Exhibition: On This Body / Camillo Londoño Hernández
Details
*In English
Exhibition opening: Monday, 20 October, 19h
Exhibiton on view: 20-31 October, Mon.-Fri. 10-19h
To invoke the experiences of inhabiting cruising bars and gay saunas in Medellin, Colombia, Camilo Londoño Hernández decided to scan himself. Using the double meaning of dark room, he overlaps photography and literature to portray his sexuality as a cuir (queer) person living with HIV. He brushes his skin with light and words to grasp the traces of pleasure, love, desire, and loneliness.

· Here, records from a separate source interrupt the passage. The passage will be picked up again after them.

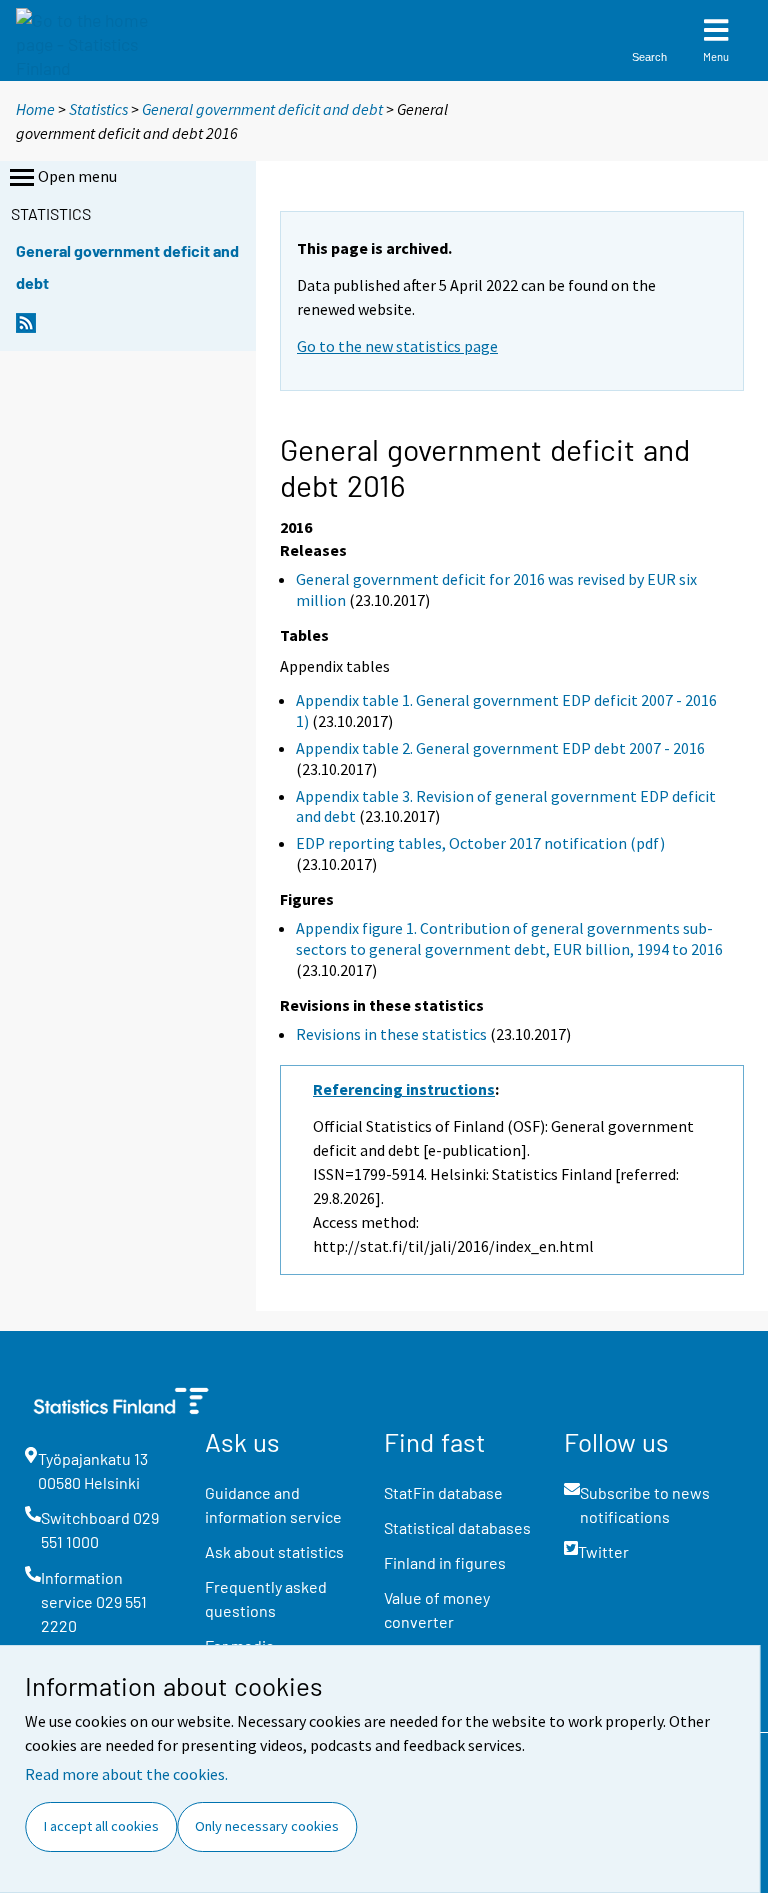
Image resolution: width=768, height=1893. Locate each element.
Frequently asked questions (266, 1598)
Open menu (77, 176)
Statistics (98, 109)
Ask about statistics (274, 1551)
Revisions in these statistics (391, 1034)
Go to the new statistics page (397, 346)
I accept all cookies (101, 1826)
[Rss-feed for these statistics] (26, 328)
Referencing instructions (404, 1089)
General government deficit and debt (262, 109)
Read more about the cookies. (126, 1774)
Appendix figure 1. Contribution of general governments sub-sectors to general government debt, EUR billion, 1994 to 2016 (509, 938)
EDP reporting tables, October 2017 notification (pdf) (480, 843)
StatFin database (443, 1492)
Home (35, 109)
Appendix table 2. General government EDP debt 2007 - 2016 (500, 748)
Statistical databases (457, 1527)
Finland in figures (445, 1562)
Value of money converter (437, 1609)
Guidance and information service (273, 1504)
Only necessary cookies (267, 1826)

Without binding, the pages of this book presents the body itself for everyone in an exercise of poetic montage in the PROSTOR Gallery space. As a result, the artwork becomes a fragmented photo poem, a dark box, and a book installation. It appears as an intimate and visual text where a queer gaze transits toward the public and avoids order or chronology. Here, Camilo explores the fear of being touched and transforms it into the desire for touch.
Camilo Londoño Hernández is a Colombian cuir (queer) writer, visual artist, and independent curator based in Germany. As a constant game of moving words and images, his work plays with the borders of literature to open cracks of affection, sexuality, pleasures, and power. Among the intersections of writing with cinema, photography, and performance, the artist portrays personal stories seeking fractures inside patriarchal discourses. For the last few years, living with HIV has shifted his art practice to reflect on the tensions of body, language, and space. Hence, through methodologies and mediums of reproduction and rearrangement, the artist creates textual and viral publications such as artbooks, performative readings, films, short stories, visual essays, and poems. His expanded literature wonders about viruses as metaphors, cities as organisms, streets as stories, poetics of daily life, and the motions of intimacy and grief.
Camilo Londoño Hernández graduated with a master’s in fine arts in Public Art and New Artistic Strategies at the Bauhaus Universität- Weimar (Germany).